Millions of Chinese from around the world will return to their homeland this Friday, February 16th. Today, no matter where they are, for the Chinese, China is the place to be. Why is there such a rush to get to their ancestral land? They want to participate in one of their most important celebrations: The Chinese New Year 2018 (Year of the Dog).
Part of one of the most emblematic Chinese traditions, the celebration marks the arrival of spring, the end of a cycle of life, and the beginning of another. Last year, 2017, was the Year of the Red Rooster of Fire.
To usher in the New Year, all Chinese have their fireworks and their red envelopes of good luck ready. They symbolize prosperity, abundance, and luck during 2018 as well as a wish to begin this new milestone with their energies totally renewed.
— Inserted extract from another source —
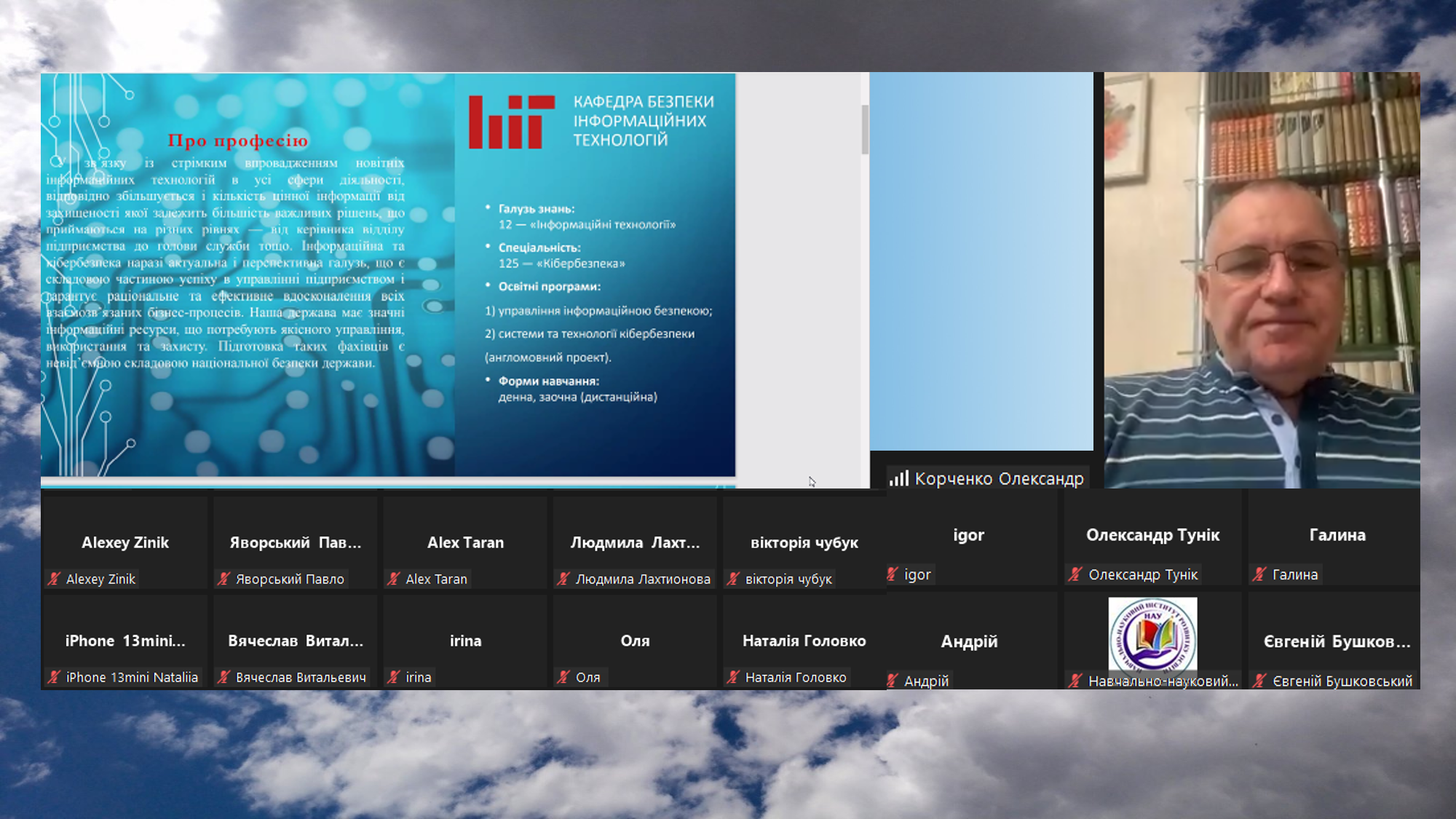Screen dimensions: 1456x819
Task: Click muted mic icon beside Олександр Тунік
Action: pos(1076,574)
The Chinese Zodiac is divided into 12-year cycles represented by animals that, according to legend, participated in the race to attend the banquet organized by the “Jade Emperor”. The cat and the rat decided to form a team and participate together. However, halfway there they came across a river that they did not know how to cross; that is, none of them knew how to swim.
The ox, which also participated in the race, offered to help them and both rode on their backs. When they crossed the river, the rat pushed the cat into the water. The ox, half deaf, did not hear the cries for help from the animal. Then, when they reached the shore, the rat ran and reached the finish line in the 1st place. The ox followed, and later came the tiger, the rabbit, the dragon, the snake, the horse, the goat, the monkey, the rooster, the dog, and the pig. That is why, according to the fable, the cat hates water and always try to chase the mouse.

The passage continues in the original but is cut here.